= GIVEN TASK =
Rewrite the listing below with every "checkbox" switched to "tickbox", leaving everything else unchanged.
* Start DATA ROWS *
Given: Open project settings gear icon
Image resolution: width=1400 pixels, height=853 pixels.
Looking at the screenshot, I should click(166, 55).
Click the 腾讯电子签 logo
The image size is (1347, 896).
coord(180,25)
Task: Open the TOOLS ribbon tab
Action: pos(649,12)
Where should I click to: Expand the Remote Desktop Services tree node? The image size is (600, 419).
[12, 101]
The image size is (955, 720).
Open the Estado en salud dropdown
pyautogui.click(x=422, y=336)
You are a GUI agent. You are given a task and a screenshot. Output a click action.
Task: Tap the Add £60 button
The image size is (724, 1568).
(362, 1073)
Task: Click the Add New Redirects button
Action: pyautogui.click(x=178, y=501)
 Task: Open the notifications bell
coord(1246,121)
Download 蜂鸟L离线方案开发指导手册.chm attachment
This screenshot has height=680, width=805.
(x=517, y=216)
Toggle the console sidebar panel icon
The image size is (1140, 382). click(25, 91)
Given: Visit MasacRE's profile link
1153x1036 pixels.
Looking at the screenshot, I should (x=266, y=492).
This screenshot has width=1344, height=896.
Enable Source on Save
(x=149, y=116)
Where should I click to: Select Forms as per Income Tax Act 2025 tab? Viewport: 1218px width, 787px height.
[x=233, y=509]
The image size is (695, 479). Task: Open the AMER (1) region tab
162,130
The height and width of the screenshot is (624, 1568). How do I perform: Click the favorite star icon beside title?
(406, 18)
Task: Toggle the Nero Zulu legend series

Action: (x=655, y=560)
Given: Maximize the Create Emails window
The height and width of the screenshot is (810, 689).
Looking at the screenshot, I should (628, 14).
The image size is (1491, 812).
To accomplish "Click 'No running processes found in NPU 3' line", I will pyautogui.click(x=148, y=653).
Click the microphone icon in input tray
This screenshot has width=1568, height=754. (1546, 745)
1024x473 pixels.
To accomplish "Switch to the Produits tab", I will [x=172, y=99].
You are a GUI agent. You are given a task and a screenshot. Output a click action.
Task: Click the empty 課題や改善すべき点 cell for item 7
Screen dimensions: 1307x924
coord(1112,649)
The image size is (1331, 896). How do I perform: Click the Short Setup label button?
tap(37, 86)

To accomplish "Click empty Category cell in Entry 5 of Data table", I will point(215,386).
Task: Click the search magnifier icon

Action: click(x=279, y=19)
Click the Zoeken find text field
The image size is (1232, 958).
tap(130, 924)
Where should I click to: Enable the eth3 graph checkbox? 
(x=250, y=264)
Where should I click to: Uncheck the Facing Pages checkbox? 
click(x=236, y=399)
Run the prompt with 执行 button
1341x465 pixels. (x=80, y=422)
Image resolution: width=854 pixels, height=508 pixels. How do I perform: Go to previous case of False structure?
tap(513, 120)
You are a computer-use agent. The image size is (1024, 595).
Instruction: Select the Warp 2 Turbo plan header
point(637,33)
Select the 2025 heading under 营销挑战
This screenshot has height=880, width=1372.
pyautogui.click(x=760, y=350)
* End DATA ROWS *
= EXERCISE RESPONSE =
Given: Open project settings gear icon
Image resolution: width=1400 pixels, height=853 pixels.
Looking at the screenshot, I should click(166, 55).
Click the 腾讯电子签 logo
The image size is (1347, 896).
coord(180,25)
Task: Open the TOOLS ribbon tab
Action: pos(649,12)
Where should I click to: Expand the Remote Desktop Services tree node? The image size is (600, 419).
[12, 101]
The image size is (955, 720).
Open the Estado en salud dropdown
pyautogui.click(x=422, y=336)
You are a GUI agent. You are given a task and a screenshot. Output a click action.
Task: Tap the Add £60 button
The image size is (724, 1568).
(362, 1073)
Task: Click the Add New Redirects button
Action: pyautogui.click(x=178, y=501)
 Task: Open the notifications bell
coord(1246,121)
Download 蜂鸟L离线方案开发指导手册.chm attachment
This screenshot has height=680, width=805.
(x=517, y=216)
Toggle the console sidebar panel icon
The image size is (1140, 382). click(25, 91)
Given: Visit MasacRE's profile link
1153x1036 pixels.
Looking at the screenshot, I should (x=266, y=492).
This screenshot has width=1344, height=896.
Enable Source on Save
(x=149, y=116)
Where should I click to: Select Forms as per Income Tax Act 2025 tab? Viewport: 1218px width, 787px height.
[x=233, y=509]
The image size is (695, 479). Task: Open the AMER (1) region tab
162,130
The height and width of the screenshot is (624, 1568). How do I perform: Click the favorite star icon beside title?
(406, 18)
Task: Toggle the Nero Zulu legend series

Action: (x=655, y=560)
Given: Maximize the Create Emails window
The height and width of the screenshot is (810, 689).
Looking at the screenshot, I should (628, 14).
The image size is (1491, 812).
To accomplish "Click 'No running processes found in NPU 3' line", I will pyautogui.click(x=148, y=653).
Click the microphone icon in input tray
This screenshot has width=1568, height=754. (1546, 745)
1024x473 pixels.
To accomplish "Switch to the Produits tab", I will [x=172, y=99].
You are a GUI agent. You are given a task and a screenshot. Output a click action.
Task: Click the empty 課題や改善すべき点 cell for item 7
Screen dimensions: 1307x924
coord(1112,649)
The image size is (1331, 896). How do I perform: Click the Short Setup label button?
tap(37, 86)

To accomplish "Click empty Category cell in Entry 5 of Data table", I will point(215,386).
Task: Click the search magnifier icon

Action: click(x=279, y=19)
Click the Zoeken find text field
The image size is (1232, 958).
tap(130, 924)
Where should I click to: Enable the eth3 graph tickbox? 
(x=250, y=264)
Where should I click to: Uncheck the Facing Pages tickbox? 
click(x=236, y=399)
Run the prompt with 执行 button
1341x465 pixels. (x=80, y=422)
Image resolution: width=854 pixels, height=508 pixels. How do I perform: Go to previous case of False structure?
tap(513, 120)
You are a computer-use agent. The image size is (1024, 595).
Instruction: Select the Warp 2 Turbo plan header
point(637,33)
Select the 2025 heading under 营销挑战
This screenshot has height=880, width=1372.
pyautogui.click(x=760, y=350)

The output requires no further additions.